UTR Sequencing

Map both 5’ and 3’ transcript ends genome-wide at single nucleotide resolution and identify isoforms

Precise mapping of transcription start sites (TSS) and polyadenylation sites (PAS) is critical to understand gene regulation and transcript diversity. Alternate TSS and PAS usage can either include or exclude key regulatory elements found in the untranslated regions (UTRs) at the ends of transcripts, ultimately having a profound impact on the molecular and cellular physiology of cells. Regulatory elements in 5′ and 3′ UTRs have been implicated in human disease and can function as therapeutic targets.

End-Seq applications for RNA drug discovery and clinical biomarkers. This new technology was developed with the RNA drug discovery and biomarker field in mind. Alternative TSS and poly-A-site usage resulting in transcript isomers are known hallmarks of certain human diseases like cancer. Being able to identify such usage genome-wide across multiple samples, at single nucleotide resolution, is a powerful tool in biomarker discovery. Similarly, TSS and poly-A-sites are excellent targets for both anti-sense oligos and small molecule drugs, requiring absolute nucleotide locations of transcript ends.

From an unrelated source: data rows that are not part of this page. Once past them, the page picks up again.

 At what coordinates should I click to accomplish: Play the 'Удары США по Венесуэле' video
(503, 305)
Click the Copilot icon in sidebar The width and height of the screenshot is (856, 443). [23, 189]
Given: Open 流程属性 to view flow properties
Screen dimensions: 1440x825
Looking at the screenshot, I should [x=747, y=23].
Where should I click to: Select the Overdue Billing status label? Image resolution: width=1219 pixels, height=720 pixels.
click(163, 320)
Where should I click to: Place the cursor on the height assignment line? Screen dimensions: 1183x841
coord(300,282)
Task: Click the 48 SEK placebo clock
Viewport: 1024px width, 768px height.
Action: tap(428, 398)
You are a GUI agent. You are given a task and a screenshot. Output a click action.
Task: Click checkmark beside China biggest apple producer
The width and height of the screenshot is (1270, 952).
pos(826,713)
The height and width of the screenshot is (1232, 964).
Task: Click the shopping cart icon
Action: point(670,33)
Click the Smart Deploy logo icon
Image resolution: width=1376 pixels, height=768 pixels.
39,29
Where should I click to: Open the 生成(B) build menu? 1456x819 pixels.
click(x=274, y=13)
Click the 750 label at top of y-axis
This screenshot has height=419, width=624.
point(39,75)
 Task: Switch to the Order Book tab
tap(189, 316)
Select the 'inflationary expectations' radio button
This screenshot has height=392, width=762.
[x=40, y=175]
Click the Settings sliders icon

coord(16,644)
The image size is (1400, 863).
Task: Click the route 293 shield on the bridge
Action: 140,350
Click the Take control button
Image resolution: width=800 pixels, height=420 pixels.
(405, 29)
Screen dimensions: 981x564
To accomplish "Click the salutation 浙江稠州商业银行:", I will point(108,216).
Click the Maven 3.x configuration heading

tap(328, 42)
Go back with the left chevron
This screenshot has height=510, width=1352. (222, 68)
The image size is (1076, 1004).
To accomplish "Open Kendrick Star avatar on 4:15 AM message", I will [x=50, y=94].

The End-Seq technology enables mapping of the 5′ ends and 3′ ends of transcripts by sequencing from the TSS and PAS, respectively, revealing the complete UTR landscape of expressed transcripts. 5′ and 3′ End-Seq enrich for transcript ends to detect known and novel TSS and PAS at single nucleotide resolution.

5´End-Seq

5´ End Sequencing 5´ UTR Sequencing

5´ End Sequencing 5´ UTR Sequencing

3´End-Seq

3´ End-Sequencing 3´UTR Sequencing

3´ End-Sequencing 3´UTR Sequencing

Enrich for TSS and PAS to define 5′ and 3′ UTR Landscape

  • End-Seq enriches the sample for reads at transcript ends requiring lower sequencing depths
  • Greater depth of coverage around the PAS and TSS allows for more precise detection of known and novel polyA and transcription start sites

Genome-Wide End Calling at Single Nucleotide Resolution

High Confidence TSS and PAS

  • Defined read cliffs in 5’ End-Seq and 3’ End-Seq data allow application of the PureCLIP peak calling algorithm to call single nucleotide end positions near annotated TSS and PAS
  • 3′ End-Seq increases the confidence of detected PAS by removing any PAS reads caused by internal A-rich genomic regions

5’ and 3’ End-Seq protocols are easy to perform and are compatible with just 3 ug total RNA starting material. They take about three days to complete (both protocols in parallel) and provide genome-wide transcript end data at single nucleotide resolution.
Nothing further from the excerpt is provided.